Caserta. Parlare ad una città sorda o peggio, finta sorda, è un po come voler perdere tempo, un po come portare una serenata ad una donna che ha già scelto un’altro uomo e un’altra vita. Ma noi a questo gioco non ci stiamo, la magistratura farà il suo percorso e quando ci comunicherà i colpevoli, se ci saranno colpevoli, noi li riporteremo con nome, cognome e foto, senza esternare simpatie e antipatie per nessuno perché riteniamo, scusate la franchezza, che dovrebbero essere messe da parte almeno in circostanze come queste.

Per ora alcune persone sono solo indagate e qualcuno, come Pasquale Corvino, fino ad oggi non ha ancora avuto la possibilità di parlare e raccontare la propria versione dei fatti.

Tutti, non dovremmo dimenticare che dietro ogni uomo o donna c’è una famiglia, dei figli ai quali bisogna dare sempre e comunque, conto e rispetto.

Martedì 5 Febbraio scatta l’operazione dei Carabinieri che da tempo stavano indagando sulla vicenda manifesti elettorali e presunti consensi acquistati da questo o quel politico candidato alle elezioni regionali del 2015. Blitz all’alba dei militari e arresti. Pasquale Corvino, ex politico casertano, perché di ex si tratta, finisce ai domiciliari, in attesa di essere ascoltato dal Giudice. Lucrezia Cicia, anch’essa ex politica casertana, viene indagata a piede libero.

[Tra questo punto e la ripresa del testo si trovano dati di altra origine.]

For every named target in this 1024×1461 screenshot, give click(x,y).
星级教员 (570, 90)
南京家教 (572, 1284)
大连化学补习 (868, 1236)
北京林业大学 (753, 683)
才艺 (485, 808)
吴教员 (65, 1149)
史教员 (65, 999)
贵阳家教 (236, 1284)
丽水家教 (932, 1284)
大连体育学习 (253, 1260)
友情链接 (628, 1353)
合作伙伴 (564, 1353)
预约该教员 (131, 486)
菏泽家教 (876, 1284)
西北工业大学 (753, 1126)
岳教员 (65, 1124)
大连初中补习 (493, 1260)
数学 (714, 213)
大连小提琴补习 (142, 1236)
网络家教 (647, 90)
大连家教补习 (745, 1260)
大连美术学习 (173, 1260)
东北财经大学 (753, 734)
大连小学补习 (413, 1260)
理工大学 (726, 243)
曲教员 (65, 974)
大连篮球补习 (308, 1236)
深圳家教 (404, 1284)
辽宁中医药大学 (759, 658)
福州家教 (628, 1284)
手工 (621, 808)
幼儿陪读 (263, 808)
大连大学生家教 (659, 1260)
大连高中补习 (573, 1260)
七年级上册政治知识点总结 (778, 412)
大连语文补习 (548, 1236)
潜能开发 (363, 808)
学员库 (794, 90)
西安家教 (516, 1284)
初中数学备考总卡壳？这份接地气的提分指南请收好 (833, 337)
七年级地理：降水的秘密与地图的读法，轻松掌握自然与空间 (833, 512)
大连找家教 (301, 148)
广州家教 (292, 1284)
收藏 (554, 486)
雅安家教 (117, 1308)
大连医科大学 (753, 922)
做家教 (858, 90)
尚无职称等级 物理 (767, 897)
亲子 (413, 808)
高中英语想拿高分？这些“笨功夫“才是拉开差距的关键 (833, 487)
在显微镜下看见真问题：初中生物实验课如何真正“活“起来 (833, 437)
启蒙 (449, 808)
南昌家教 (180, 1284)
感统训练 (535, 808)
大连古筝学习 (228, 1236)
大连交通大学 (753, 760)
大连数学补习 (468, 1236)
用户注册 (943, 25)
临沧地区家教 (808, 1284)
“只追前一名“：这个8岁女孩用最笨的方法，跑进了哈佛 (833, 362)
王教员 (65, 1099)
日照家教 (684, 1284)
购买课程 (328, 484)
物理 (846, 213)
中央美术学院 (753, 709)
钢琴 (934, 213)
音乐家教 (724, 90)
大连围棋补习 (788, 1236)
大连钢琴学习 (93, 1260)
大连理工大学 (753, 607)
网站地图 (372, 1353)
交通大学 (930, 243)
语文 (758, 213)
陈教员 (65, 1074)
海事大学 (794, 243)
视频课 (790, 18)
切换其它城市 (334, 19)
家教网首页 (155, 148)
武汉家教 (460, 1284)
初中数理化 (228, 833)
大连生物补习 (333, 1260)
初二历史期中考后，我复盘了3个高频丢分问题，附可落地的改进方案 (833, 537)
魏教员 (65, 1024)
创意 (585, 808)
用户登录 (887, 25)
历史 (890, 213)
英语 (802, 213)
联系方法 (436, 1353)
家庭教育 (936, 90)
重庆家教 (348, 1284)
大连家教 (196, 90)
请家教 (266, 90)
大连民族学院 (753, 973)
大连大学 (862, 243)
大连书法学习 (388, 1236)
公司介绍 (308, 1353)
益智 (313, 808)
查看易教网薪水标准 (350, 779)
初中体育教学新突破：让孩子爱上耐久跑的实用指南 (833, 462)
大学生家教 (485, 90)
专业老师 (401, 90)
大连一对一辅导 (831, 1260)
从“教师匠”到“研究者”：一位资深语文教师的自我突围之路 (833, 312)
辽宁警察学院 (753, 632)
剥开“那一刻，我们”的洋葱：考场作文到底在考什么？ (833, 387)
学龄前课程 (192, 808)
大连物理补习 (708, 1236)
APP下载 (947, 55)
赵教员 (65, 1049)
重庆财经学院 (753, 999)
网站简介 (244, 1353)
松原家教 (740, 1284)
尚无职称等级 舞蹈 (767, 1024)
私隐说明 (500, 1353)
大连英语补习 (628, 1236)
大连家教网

Per entrambi la stessa accusa, attenzione accusa, non condanna: avrebbero pagato delle somme di denaro ad alcuni esponenti della società “Clean Service” che, sempre secondo l’accusa, si occupava in città anche di affissione “forzata” dei manifesti elettorali e che farebbe capo al clan camorristico dei “Belforte“.

Sulla vicenda  fra gli altri, è stato ascoltato dagli inquirenti il consigliere regionale di “Campania Libera” Luigi Bosco che avrebbe dichiarato “durante la campagna elettorale 2015 ci sono state alcune anomalie, sembra che per avere visibilità era necessario rivolgersi ad un determinato gruppo di persone“.

Dichiarazione questa che sembra non aver stupito nessuno. In rete sembra che tutti sanno che a Caserta per i manifesti elettorali funziona così. Una storia vecchia, sulla quale origine bisogna tornare indietro, ma molto indietro negli anni. Una storia divenuta con il tempo scontata, e se così fosse “assecondata” da tutti quelli che negli ultimi 30 anni hanno deciso di candidarsi e deciso di farsi campagna elettorale con I famosi manifesti.

Ma è normale? Crediamo fortemente di no. Se si scrive bisogna farlo con cognizione di causa, crediamo nella magistratura e seguiremo con attenzione il percorso che gli inquirenti porteranno avanti.

Fino a quando non ci saranno ufficialmente colpevoli non crocifiggeremo nessuno, tantomeno giustificheremo chi lo fa nascondendosi dietro una tastiera con post o peggio, comunicati stampa, lanciando delle accuse, spesso frutto di antipatie personali e di preconcetti verso le persone.

Consentiteci una riflessione: un politico, un partito, un movimento che si propone alla città come “quello del cambiamento”, non risolve un problema evitandolo ma combattendolo fino in fondo, a qualsiasi costo. Diversamente sono chiacchere e propaganda!